Sarah SchmalenbergerSarah Schmalenberger is Associate Professor of Music at the University of St. Thomas in St. Paul, Minnesota, where she teaches courses in music history as well as applied French Horn. Her diverse research interests derive from a central inquiry into issues of musical identity. Her forthcoming essay in the anthology "Operatic Blackness" discusses the implications of Queen Anne of England blackening her face and arms in the Masque of Blackness (1604). Her previous scholarship on African-American women in concert music traditions has explored the opera score "Tom Tom" by Shirley Graham DuBois, and the theme of racial uplift through music in the work of Harriett Gibbs Marshall and the Washington Conservatory of Music. Embarking on scholarship of living musicians, she created the Life and Livelihood Study in 2007, an ongoing national research project on the occupational well-being of women musician survivors of breast cancer.
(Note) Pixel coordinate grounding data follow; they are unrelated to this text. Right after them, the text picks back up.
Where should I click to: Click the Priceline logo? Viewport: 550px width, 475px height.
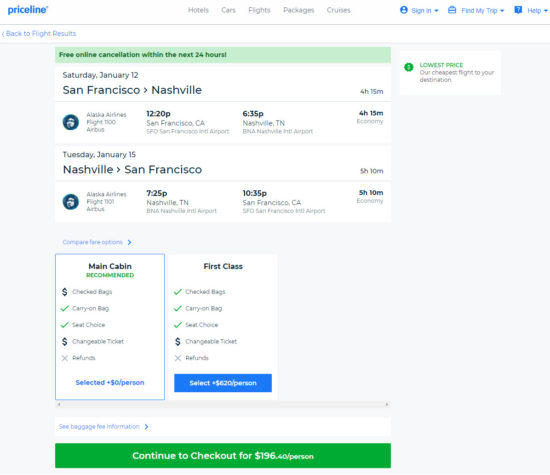28,10
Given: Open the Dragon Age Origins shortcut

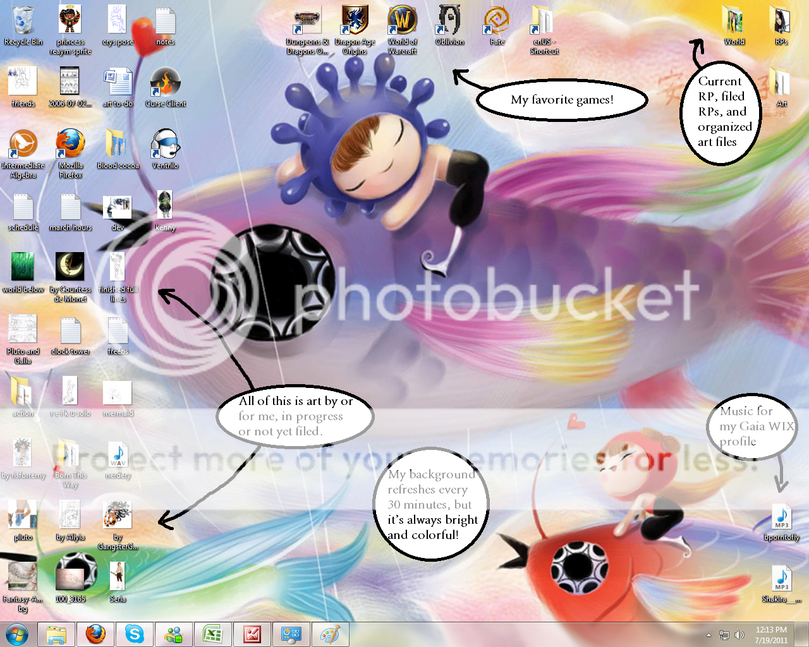Looking at the screenshot, I should pos(353,20).
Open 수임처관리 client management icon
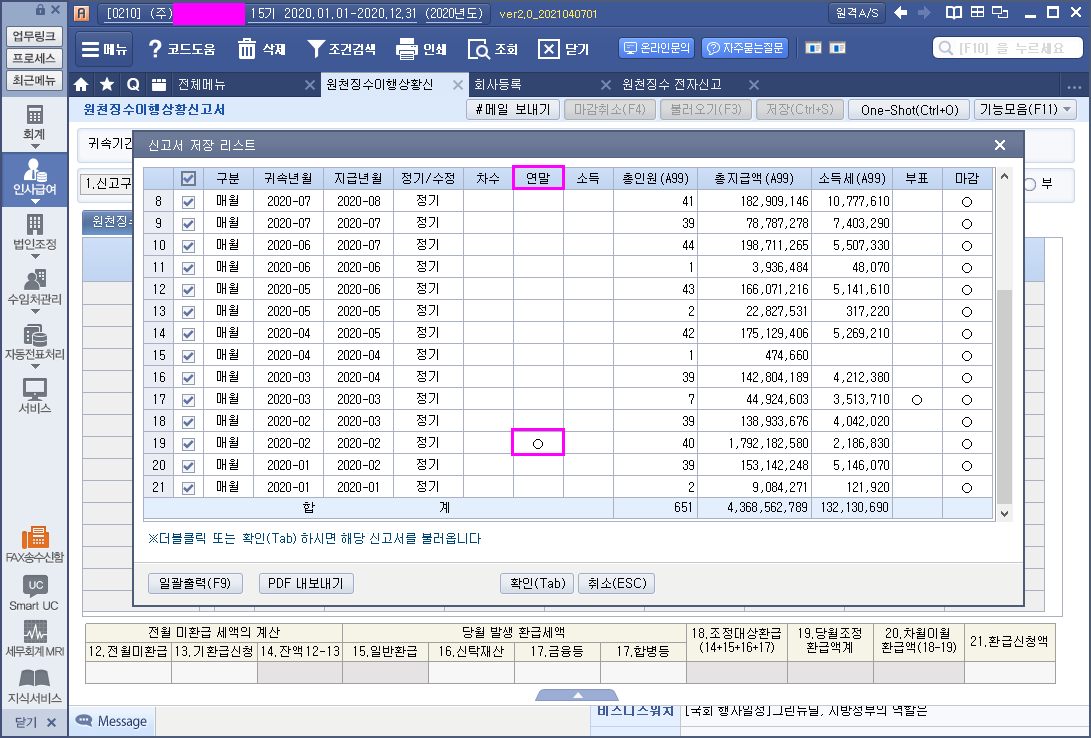The width and height of the screenshot is (1091, 738). [34, 287]
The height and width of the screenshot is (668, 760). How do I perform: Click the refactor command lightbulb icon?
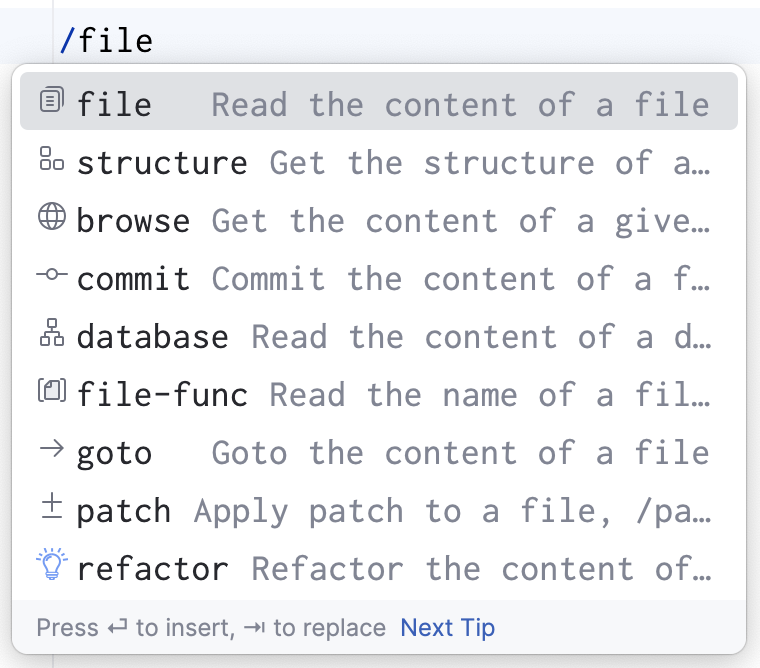click(x=51, y=565)
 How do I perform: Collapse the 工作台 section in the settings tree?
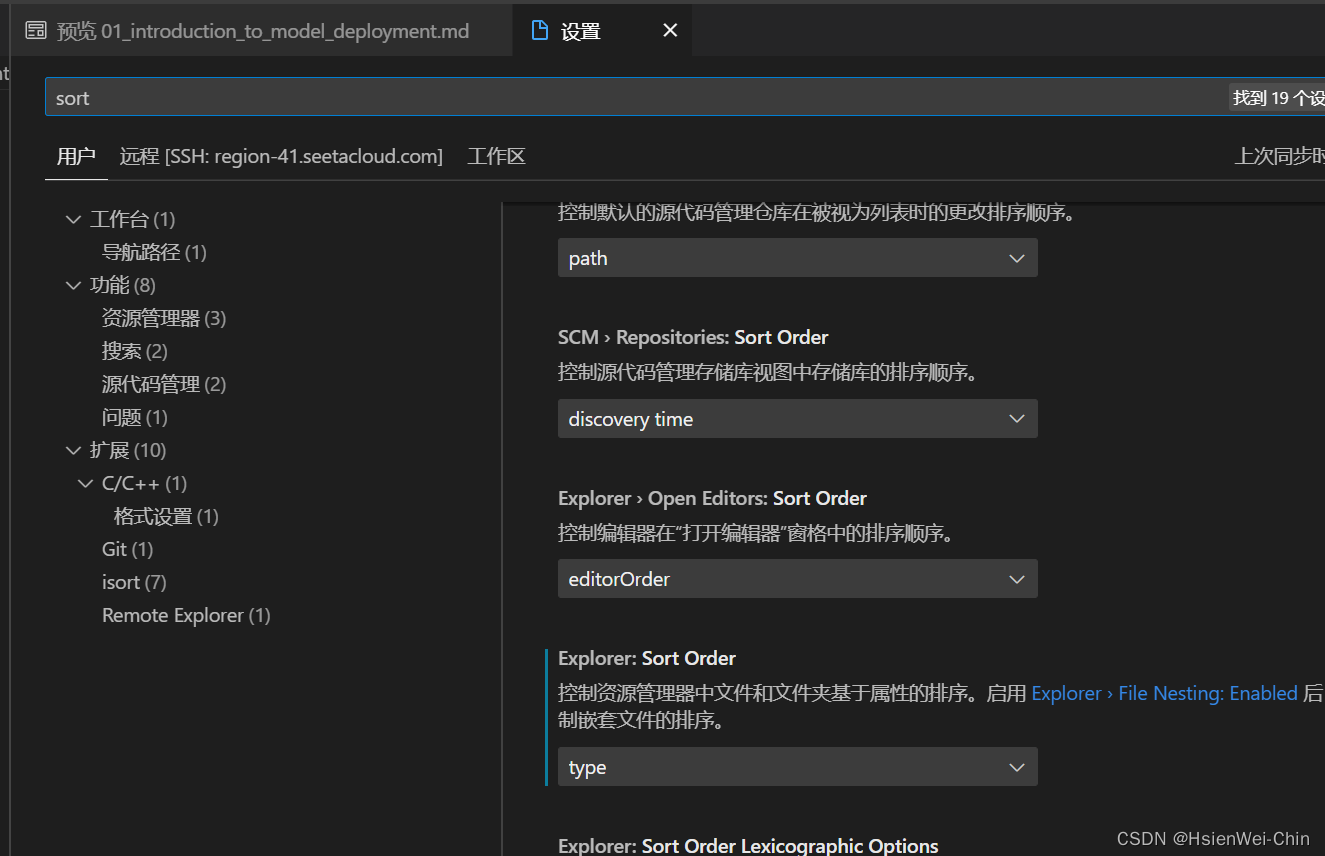click(73, 218)
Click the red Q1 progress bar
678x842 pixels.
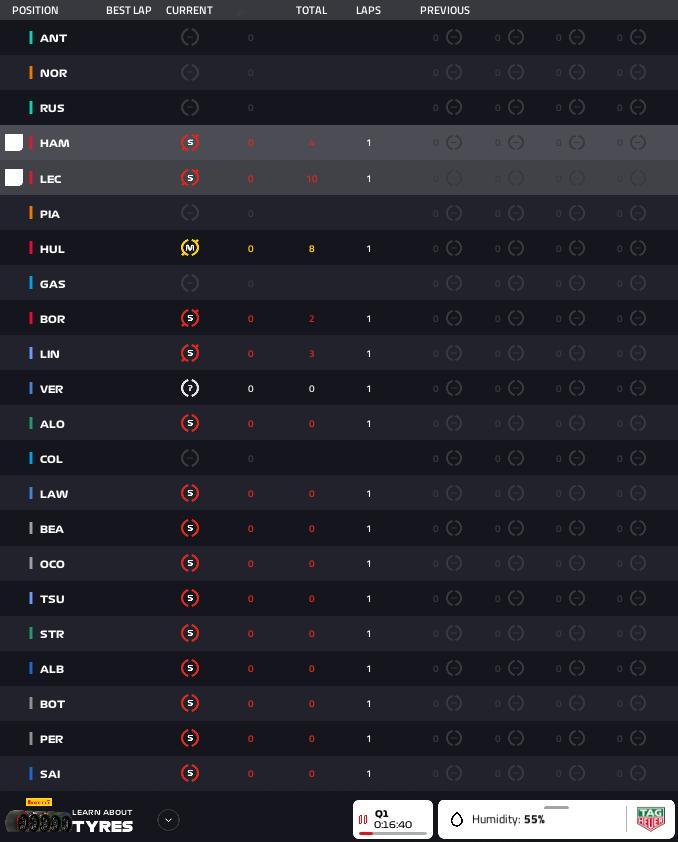[x=366, y=833]
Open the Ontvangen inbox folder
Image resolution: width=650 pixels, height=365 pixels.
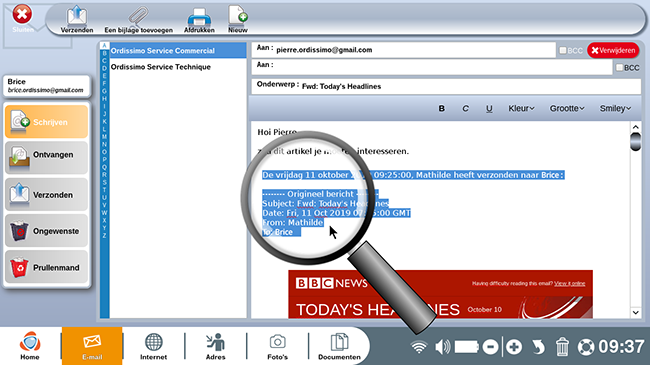pyautogui.click(x=46, y=158)
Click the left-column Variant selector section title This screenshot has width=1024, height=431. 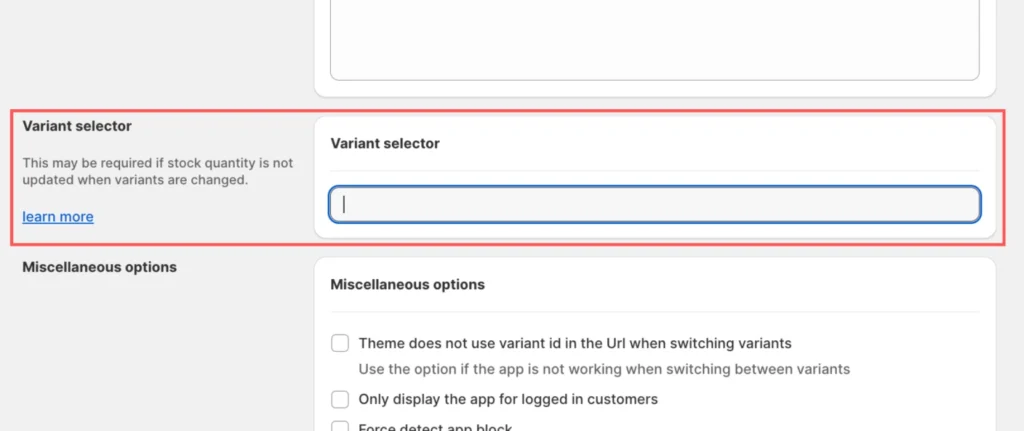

As the Principal Investigator of this national study, she has recently launched the next phase of the research, which is to gather data on "best practices" by health care practitioners to preserve or restore musicians injured from breast cancer treatments. Some of her essays as well as an online survey are posted on the study website, http://www.musiciansurvivors.org

Schmalenberger has served as a consulting editor for Black Music Research Journal, and for two years reviewed scholarship for the Lowens Award. Her freelance work as a hornist and especially the valveless "natural" horn from the Baroque era has kept her connected to the European concert music traditions. In addition, her lifelong admiration of the music of Frank Zappa cultivates her ongoing interest in compositional structures of vernacular musics of the United States.